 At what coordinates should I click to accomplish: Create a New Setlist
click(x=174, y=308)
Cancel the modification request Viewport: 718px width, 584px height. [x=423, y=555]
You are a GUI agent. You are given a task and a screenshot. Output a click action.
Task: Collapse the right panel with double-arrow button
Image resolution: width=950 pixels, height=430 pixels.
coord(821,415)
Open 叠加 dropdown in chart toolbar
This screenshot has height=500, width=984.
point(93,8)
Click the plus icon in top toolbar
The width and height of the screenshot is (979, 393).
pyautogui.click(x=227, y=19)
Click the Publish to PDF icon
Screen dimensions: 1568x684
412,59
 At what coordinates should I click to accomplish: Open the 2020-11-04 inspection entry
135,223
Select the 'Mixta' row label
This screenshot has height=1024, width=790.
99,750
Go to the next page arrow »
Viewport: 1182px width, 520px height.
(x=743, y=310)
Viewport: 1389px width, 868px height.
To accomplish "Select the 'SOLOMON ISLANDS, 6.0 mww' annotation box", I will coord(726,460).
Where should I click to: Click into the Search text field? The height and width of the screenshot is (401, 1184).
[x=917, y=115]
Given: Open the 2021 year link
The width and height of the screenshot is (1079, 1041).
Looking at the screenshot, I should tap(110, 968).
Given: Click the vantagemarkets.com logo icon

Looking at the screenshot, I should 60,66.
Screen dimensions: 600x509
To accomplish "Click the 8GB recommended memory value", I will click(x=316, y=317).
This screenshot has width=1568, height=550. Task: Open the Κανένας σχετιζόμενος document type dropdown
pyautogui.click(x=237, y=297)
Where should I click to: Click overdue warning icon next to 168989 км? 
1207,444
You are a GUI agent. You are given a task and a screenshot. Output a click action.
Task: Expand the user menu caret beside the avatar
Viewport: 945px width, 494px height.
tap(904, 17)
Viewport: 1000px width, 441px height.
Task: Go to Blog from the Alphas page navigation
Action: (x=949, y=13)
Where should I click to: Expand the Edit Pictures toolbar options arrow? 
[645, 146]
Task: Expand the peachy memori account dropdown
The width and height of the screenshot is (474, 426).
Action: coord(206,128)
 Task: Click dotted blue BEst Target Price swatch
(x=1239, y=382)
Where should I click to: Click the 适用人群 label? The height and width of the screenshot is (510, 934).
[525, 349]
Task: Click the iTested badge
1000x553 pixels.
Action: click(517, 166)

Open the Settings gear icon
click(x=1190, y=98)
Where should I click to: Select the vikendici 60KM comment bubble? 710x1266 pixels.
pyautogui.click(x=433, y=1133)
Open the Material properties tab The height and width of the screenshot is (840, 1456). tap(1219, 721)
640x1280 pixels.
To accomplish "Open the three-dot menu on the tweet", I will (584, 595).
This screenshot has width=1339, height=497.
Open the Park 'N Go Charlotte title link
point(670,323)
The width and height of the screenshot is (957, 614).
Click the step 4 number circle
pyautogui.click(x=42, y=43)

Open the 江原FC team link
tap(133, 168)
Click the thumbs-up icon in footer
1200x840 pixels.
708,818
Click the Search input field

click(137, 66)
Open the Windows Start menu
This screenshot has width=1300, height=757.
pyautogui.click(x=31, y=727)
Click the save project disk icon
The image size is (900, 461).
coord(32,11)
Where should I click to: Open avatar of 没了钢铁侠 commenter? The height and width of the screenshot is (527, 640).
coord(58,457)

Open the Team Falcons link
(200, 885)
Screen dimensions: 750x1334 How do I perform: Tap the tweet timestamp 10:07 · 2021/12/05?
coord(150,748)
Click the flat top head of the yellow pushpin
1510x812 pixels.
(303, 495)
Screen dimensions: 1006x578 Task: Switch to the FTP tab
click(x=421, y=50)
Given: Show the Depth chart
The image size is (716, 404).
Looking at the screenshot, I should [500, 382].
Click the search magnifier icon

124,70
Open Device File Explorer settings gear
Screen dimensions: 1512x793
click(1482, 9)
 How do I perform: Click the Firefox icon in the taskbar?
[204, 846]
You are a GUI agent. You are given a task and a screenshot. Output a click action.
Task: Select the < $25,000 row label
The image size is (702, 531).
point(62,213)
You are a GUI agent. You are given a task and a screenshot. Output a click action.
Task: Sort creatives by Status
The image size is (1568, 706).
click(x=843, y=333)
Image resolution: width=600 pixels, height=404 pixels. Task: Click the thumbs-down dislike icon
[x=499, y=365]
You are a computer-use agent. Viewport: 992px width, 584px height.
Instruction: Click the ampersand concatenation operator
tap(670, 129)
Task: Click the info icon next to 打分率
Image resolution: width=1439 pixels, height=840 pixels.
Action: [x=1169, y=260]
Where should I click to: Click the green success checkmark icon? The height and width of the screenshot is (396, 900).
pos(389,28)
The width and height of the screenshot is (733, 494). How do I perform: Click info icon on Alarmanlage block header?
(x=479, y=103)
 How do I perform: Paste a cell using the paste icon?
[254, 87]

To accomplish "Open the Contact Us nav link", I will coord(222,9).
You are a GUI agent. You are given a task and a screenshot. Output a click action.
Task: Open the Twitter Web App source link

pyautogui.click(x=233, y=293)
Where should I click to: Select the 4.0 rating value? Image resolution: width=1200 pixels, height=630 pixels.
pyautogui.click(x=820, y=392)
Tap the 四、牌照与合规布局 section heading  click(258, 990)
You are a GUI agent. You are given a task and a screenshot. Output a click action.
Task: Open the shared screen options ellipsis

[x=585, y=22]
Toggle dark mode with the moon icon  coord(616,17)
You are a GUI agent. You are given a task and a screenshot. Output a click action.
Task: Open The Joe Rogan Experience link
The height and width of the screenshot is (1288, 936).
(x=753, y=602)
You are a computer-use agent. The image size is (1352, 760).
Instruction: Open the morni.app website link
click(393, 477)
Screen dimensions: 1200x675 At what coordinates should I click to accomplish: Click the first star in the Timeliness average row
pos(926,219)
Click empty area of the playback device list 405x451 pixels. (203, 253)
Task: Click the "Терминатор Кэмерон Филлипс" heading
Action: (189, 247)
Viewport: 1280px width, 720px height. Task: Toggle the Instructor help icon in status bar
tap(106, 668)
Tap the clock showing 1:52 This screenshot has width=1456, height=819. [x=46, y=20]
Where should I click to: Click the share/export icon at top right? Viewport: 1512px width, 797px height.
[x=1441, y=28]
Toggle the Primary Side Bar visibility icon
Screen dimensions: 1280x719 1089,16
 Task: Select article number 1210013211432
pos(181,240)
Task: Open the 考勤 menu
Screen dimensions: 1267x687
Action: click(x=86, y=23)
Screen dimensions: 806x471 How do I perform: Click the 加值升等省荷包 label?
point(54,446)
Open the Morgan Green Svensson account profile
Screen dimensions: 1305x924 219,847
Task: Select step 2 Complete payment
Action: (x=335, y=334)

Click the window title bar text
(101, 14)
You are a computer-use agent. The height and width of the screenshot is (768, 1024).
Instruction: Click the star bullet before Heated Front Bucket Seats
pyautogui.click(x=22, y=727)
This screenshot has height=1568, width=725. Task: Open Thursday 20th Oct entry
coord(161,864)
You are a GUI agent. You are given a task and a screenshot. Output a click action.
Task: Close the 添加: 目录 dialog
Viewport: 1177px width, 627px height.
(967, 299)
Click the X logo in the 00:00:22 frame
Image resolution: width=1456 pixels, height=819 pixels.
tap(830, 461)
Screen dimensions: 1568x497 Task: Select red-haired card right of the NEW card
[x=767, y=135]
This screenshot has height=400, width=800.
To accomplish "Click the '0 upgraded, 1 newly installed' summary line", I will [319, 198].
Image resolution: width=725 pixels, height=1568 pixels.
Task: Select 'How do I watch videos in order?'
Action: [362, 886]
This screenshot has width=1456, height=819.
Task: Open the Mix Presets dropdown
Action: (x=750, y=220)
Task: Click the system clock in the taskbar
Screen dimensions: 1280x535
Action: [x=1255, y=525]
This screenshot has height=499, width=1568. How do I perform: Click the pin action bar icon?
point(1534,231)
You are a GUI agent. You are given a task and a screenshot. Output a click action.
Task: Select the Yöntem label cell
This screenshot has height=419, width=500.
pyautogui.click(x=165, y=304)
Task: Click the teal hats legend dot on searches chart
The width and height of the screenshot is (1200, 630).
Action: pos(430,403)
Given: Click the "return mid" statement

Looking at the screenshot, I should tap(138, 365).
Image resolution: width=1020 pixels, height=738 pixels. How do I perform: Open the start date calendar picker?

++++++++++++++++++++

Short exercise: Reproduce the records verbatim, from the line containing "This screenshot has height=499, width=1568." through the final line of the records, with both ends included.

Exercise output:
This screenshot has height=499, width=1568. How do I perform: Click the pin action bar icon?
point(1534,231)
You are a GUI agent. You are given a task and a screenshot. Output a click action.
Task: Select the Yöntem label cell
This screenshot has height=419, width=500.
pyautogui.click(x=165, y=304)
Task: Click the teal hats legend dot on searches chart
The width and height of the screenshot is (1200, 630).
Action: pos(430,403)
Given: Click the "return mid" statement

Looking at the screenshot, I should tap(138, 365).
Image resolution: width=1020 pixels, height=738 pixels. How do I perform: Open the start date calendar picker?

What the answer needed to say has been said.